Wir hatten einen wunderschönen Urlaub als Familie und abends, sobald Clara schlief, hatten wir einen noch schöneren Urlaub als Paar und in Zweisamkeit. Immer mit dem beruhigenden Gedanken, dass es unserer kleinen Maus gut geht und sie ganz nah bei uns ist. Und allein das hat sie anscheinend so beruhigt, dass sie immer und überall schlafen konnte. #timingistalles

Gedankenverloren Familienurlaub mit KindSo haben wir als Familie Pizza gegessen und Pasta geschlürft. Wir haben Eis gegessen (massenweise!) in der wohl besten Eis-Manufaktur Roms, der #gelateriadelteatro Das Tiramisu-Eis ist ein Traum und schmeckt um Längen besser als das Original-Dessert. Durch die Fensterfront, kann man zusehen, wie das Eis hergestellt wird. Interessanter sind aber noch die dicken Schokoladenblöcke, die für die Herstellung abgeschabt werden. Schwerstarbeit. Mittags eine Dose Peroni am Tiber getrunken mit Blick auf die Engelsburg. Wir haben begeistert einem Hobby-Tenor zuhören dürfen, wie er die italienische Hymne NESSUN DORMA zwischen Trattoria und Kopfsteinpflaster schmetterte, sodass uns allen die Knie schlotterten.

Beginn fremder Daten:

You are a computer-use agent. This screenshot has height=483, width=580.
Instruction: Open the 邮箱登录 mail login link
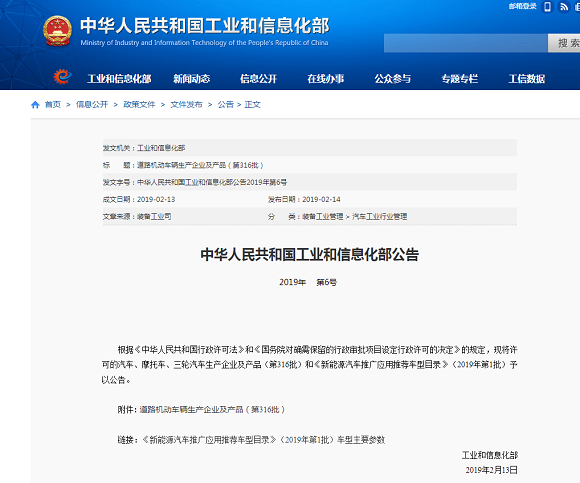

Wir haben nach dem letzten Glas Vino und ewige Liebe geschworen und eingestanden, dass wir durch den jeweils anderen zu einem besseren Menschen geworden sind. #invinoveritas oder wie war das noch?! Wir haben geheult vor Glück. Sind getaumelt vor Freude – oder dank der zwei Sundowner auf leeren Magen. Wir haben in der Abendsonne gesessen auf der Terrasse des Freni e Frezioni und einen Aperitivo samt kulinarischem Buffet gegönnt. Wir haben es uns gut gehen lassen. Wir haben Gold, Fresken und Marmor bestaunt in den tausend Museen und Galerien des Vatikans. Haben bekannte und unbekannte Kirchen und Basiliken gestürmt und mit großen Augen bestaunt, wie prunkvoll die Römer lebten und beteten. Wir haben durch das wohl berühmteste Loch in der Decke in den Himmel geguckt, kurz bevor es anfing wie aus Eimern zu schütten. Wir haben den leckersten Espresso – scusi, Caffé – und Cannolini gegessen und uns so den Regenschauer versüßt – dort wo auch schon Familie Obama und Cameron Diaz (scheint in Italien ein und die selbe Promiklasse zu sein…) ihren Caffé schlürften. Wir haben vor lauter Pollenallergie die Villa Borghese nicht mehr gesehen – dafür durfte aber Clara ihre erste Fahrt mit dem Kinderkarrussell machen. Selbstverständlich an Papas Seite auf dem pinken Pony. Ein Bild, das mir gerne in Erinnerung bleibt. #teamrosa Wir haben in einer ganz gewöhnlichen Trattoria mit der ganzen Mannschaft lauthals Volare von Bobby Rydell gesungen und uns in den Armen gelegen. #keinwitz Dieser Urlaub, ich sag es euch, war episch. Klassisch. Wundervoll. Und voller kleiner Wunder. Zu schön, um wahr zu sein, und er war es doch. Oder kneif’ mich mal jemand…

La vita è tutta rose e fiori. Jawohl!